In addition, a phase 3 trial comparing sacituzumab govitecan versus therapy per physician’s choice (TPC) in an HR-positive/HER2-negative population as a late-line treatment showed a significant improvement in PFS and OS [46].
Datopotamab deruxtecan is another ADC that has also demonstrated efficacy in terms of PFS in this clinical setting [47].

PARP inhibitors
Both olaparib and talazoparib have shown superiority in terms of PFS to single-agent TPC in phase 3 studies that included patients with HER2-negative tumors harboring gBRCAm [48, 49]. Benefit was observed irrespective of HR status. However, another study found that talazoparib did not significantly improve OS compared with chemotherapy in patients with gBRCA1/2-mutated HER2-negative disease [50]. In the HR-positive setting, for this specific population, treatment with a PARP inhibitor should be considered after first-line ET plus CDK4/6i [I, C].

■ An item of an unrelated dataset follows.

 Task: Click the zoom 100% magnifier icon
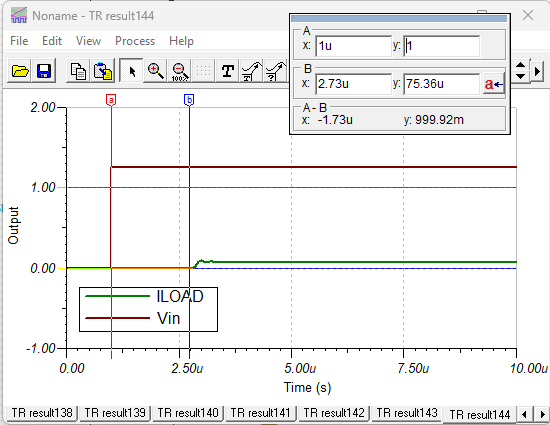pyautogui.click(x=180, y=71)
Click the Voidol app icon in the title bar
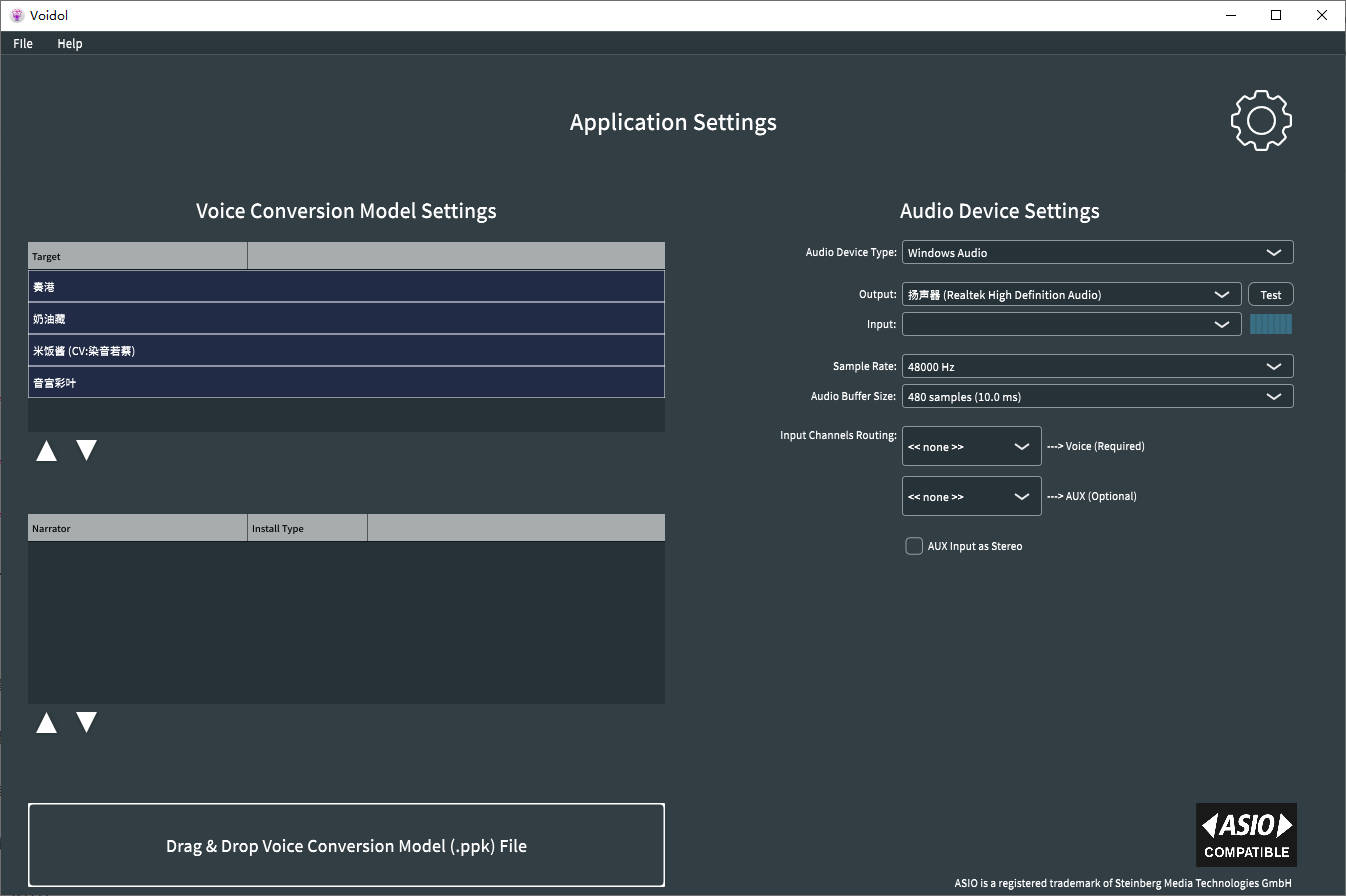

HR-negative/HER2-negative ABC
TNBC is clinically defined by the lack of ER, PR and HER2 expression. It accounts for nearly 15% of all breast cancers and is associated with worse prognosis than other subtypes [48, 51].
Patients with PD-L1-positive tumors may benefit more from checkpoint inhibitor-based combinations than patients with other tumor types and, therefore, PD-L1 should be tested before first-line treatment is initiated [I, A]. Patients with metastatic TNBC who may be considered for treatment with a PARP inhibitor should undergo testing for germline BRCA1 and BRCA2 pathogenic or likely pathogenic mutations [I, B]. Other biomarkers, such as tumor mutational burden or deficient-mismatch repair/MSI-high, could be assessed in patients who are candidates for pembrolizumab, while NTRK fusions may be evaluated in those eligible for tyrosine receptor kinase inhibitors [III, B].

First-line treatment
The choice of first-line treatment should be guided by the expression of PD-L1 and gBRCAm analysis (Fig. 3).

PD-L1-positive metastatic TNBC
The addition of a checkpoint inhibitor to standard chemotherapy has been evaluated in several phase 3 clinical trials. Atezolizumab, in combination with chemotherapy as first-line treatment for patients with PD-L1-positive TNBC, showed conflicting results in two clinical trials (IMpassion130 and IMpassion131) [52, 53]. As a result, its use in clinical practice is now limited [II, A].
Pembrolizumab, in combination with chemotherapy as first-line treatment for patients with PD-L1-positive TNBC, has demonstrated significant improvements in PFS and OS [54, 55]. Therefore, it is considered the standard-of-care in this setting [I, A].

PD-L1-negative gBRCAm metastatic TNBC
For the management of this type of ABC, see the sections on genetic testing and BRCA-associated disease.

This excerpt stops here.